How about this? Let $\Gamma$ be free abelian of rank $2$. Poincare duality in the torus identifies $H^2(\Gamma;M)$ with $H_0(\Gamma;M)$, so that in particular there is a natural surjection $M\to H^2(\Gamma;M)$.

Let $F$ be the particular $\Gamma$-module $\mathbb Z\Gamma$, free module of rank one for the group ring. A generator of $H^2(\Gamma;F)=H_0(\Gamma;F)=\mathbb Z$ determines an extension of $\Gamma$ by $F$. Call it $G$.
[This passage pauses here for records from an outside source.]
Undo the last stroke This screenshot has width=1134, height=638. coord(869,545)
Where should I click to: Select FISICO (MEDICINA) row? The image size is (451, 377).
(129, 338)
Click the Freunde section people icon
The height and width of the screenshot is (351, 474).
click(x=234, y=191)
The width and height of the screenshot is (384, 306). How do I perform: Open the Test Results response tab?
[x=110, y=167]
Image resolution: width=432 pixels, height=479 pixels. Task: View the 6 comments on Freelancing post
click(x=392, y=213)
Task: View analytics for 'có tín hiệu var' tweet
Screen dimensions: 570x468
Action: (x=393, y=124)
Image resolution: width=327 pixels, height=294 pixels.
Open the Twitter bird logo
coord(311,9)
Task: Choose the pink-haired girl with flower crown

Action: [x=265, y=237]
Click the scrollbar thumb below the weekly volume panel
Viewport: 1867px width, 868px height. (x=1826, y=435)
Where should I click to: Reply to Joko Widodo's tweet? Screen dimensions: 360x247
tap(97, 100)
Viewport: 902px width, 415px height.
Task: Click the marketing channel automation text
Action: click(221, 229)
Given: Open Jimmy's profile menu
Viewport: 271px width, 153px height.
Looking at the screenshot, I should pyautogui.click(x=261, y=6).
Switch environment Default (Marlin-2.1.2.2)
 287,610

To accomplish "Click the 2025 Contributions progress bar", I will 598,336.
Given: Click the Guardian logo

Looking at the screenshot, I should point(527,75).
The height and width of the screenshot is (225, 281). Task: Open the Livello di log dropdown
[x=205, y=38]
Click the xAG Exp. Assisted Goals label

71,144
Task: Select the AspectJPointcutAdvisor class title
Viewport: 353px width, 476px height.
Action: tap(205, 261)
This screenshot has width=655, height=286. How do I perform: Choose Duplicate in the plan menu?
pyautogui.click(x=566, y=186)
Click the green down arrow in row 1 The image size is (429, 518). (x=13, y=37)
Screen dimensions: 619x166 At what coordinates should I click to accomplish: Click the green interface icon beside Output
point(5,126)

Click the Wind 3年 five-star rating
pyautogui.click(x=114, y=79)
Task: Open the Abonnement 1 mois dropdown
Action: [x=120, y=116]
$\Gamma$ has cohomological dimension $2$. $G$ has cohomological dimension at least $2$, doesn't it? (EDIT: Yes, just because it has a subgroup $F$ with infinite cd.) But for every $\Gamma$-module the map $H^2(\Gamma;M)\to H^2(G;M)$ is zero, because using that natural surjection $M\to H^2(\Gamma;M)$ it's enough to prove this in the case $M=F$, where it is clear.

EDIT: To spell out this last step, there is a surjective map $M\to H_0(\Gamma;M)$ (for every group $\Gamma$), natural in $M$. For this particular group, there is also a natural isomorphism $H_0(\Gamma;M)\to H^2(\Gamma;M)$. Following this by your natural map $H^2(\Gamma;M)\to H^2(G;M)$, we get a map $M\to H^2(G;M)$, natural in $M$, and we just have to show that it takes every element $x\in M$ to $0$. But there is a map $F\to M$ taking a generator to $x$, so by naturality it is enough to see that you get the zero map when $M$ is $F$.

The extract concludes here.